PROBLEM STATEMENT — Set all of the entries down again precisely as they are written.

MATERIAL FOR THE TASK —
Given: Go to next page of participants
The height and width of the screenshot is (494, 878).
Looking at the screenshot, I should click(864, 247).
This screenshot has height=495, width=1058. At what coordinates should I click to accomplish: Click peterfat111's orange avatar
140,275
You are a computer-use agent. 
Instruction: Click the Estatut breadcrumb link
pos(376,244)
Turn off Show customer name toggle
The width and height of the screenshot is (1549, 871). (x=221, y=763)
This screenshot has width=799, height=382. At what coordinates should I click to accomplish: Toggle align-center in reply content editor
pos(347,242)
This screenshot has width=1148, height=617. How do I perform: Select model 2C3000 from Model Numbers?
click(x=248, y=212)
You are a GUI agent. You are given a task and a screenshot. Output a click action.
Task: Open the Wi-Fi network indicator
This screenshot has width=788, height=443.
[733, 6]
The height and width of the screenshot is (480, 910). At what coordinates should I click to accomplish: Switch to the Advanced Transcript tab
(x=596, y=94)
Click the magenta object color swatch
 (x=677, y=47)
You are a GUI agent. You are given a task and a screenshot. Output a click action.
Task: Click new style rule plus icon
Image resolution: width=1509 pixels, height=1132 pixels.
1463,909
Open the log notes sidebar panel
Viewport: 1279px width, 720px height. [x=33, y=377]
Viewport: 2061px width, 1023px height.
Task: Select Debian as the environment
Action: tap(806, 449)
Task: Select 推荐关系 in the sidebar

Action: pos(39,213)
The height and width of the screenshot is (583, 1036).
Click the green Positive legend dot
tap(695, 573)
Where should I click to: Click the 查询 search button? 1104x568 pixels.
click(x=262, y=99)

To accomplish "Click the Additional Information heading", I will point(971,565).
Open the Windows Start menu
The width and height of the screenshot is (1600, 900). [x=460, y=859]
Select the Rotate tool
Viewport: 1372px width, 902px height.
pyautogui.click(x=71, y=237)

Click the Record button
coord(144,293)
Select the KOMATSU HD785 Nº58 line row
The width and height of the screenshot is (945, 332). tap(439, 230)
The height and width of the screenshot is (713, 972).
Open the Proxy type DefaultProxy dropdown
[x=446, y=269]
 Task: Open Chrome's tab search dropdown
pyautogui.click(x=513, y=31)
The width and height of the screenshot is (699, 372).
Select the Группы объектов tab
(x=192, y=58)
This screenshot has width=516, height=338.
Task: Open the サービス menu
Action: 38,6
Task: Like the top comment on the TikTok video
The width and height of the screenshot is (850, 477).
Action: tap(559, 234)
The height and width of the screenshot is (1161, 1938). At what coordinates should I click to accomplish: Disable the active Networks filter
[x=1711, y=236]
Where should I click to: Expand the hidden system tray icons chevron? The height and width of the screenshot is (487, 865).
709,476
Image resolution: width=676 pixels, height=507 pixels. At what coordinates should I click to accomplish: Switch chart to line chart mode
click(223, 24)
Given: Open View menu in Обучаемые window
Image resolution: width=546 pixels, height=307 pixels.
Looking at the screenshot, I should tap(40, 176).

WRITTEN ANSWER —
Given: Go to next page of participants
The height and width of the screenshot is (494, 878).
Looking at the screenshot, I should click(864, 247).
This screenshot has height=495, width=1058. At what coordinates should I click to accomplish: Click peterfat111's orange avatar
140,275
You are a computer-use agent. 
Instruction: Click the Estatut breadcrumb link
pos(376,244)
Turn off Show customer name toggle
The width and height of the screenshot is (1549, 871). (x=221, y=763)
This screenshot has width=799, height=382. At what coordinates should I click to accomplish: Toggle align-center in reply content editor
pos(347,242)
This screenshot has width=1148, height=617. How do I perform: Select model 2C3000 from Model Numbers?
click(x=248, y=212)
You are a GUI agent. You are given a task and a screenshot. Output a click action.
Task: Open the Wi-Fi network indicator
This screenshot has width=788, height=443.
[733, 6]
The height and width of the screenshot is (480, 910). At what coordinates should I click to accomplish: Switch to the Advanced Transcript tab
(x=596, y=94)
Click the magenta object color swatch
 (x=677, y=47)
You are a GUI agent. You are given a task and a screenshot. Output a click action.
Task: Click new style rule plus icon
Image resolution: width=1509 pixels, height=1132 pixels.
1463,909
Open the log notes sidebar panel
Viewport: 1279px width, 720px height. [x=33, y=377]
Viewport: 2061px width, 1023px height.
Task: Select Debian as the environment
Action: tap(806, 449)
Task: Select 推荐关系 in the sidebar

Action: pos(39,213)
The height and width of the screenshot is (583, 1036).
Click the green Positive legend dot
tap(695, 573)
Where should I click to: Click the 查询 search button? 1104x568 pixels.
click(x=262, y=99)

To accomplish "Click the Additional Information heading", I will point(971,565).
Open the Windows Start menu
The width and height of the screenshot is (1600, 900). [x=460, y=859]
Select the Rotate tool
Viewport: 1372px width, 902px height.
pyautogui.click(x=71, y=237)

Click the Record button
coord(144,293)
Select the KOMATSU HD785 Nº58 line row
The width and height of the screenshot is (945, 332). tap(439, 230)
The height and width of the screenshot is (713, 972).
Open the Proxy type DefaultProxy dropdown
[x=446, y=269]
 Task: Open Chrome's tab search dropdown
pyautogui.click(x=513, y=31)
The width and height of the screenshot is (699, 372).
Select the Группы объектов tab
(x=192, y=58)
This screenshot has width=516, height=338.
Task: Open the サービス menu
Action: 38,6
Task: Like the top comment on the TikTok video
The width and height of the screenshot is (850, 477).
Action: tap(559, 234)
The height and width of the screenshot is (1161, 1938). At what coordinates should I click to accomplish: Disable the active Networks filter
[x=1711, y=236]
Where should I click to: Expand the hidden system tray icons chevron? The height and width of the screenshot is (487, 865).
709,476
Image resolution: width=676 pixels, height=507 pixels. At what coordinates should I click to accomplish: Switch chart to line chart mode
click(223, 24)
Given: Open View menu in Обучаемые window
Image resolution: width=546 pixels, height=307 pixels.
Looking at the screenshot, I should tap(40, 176).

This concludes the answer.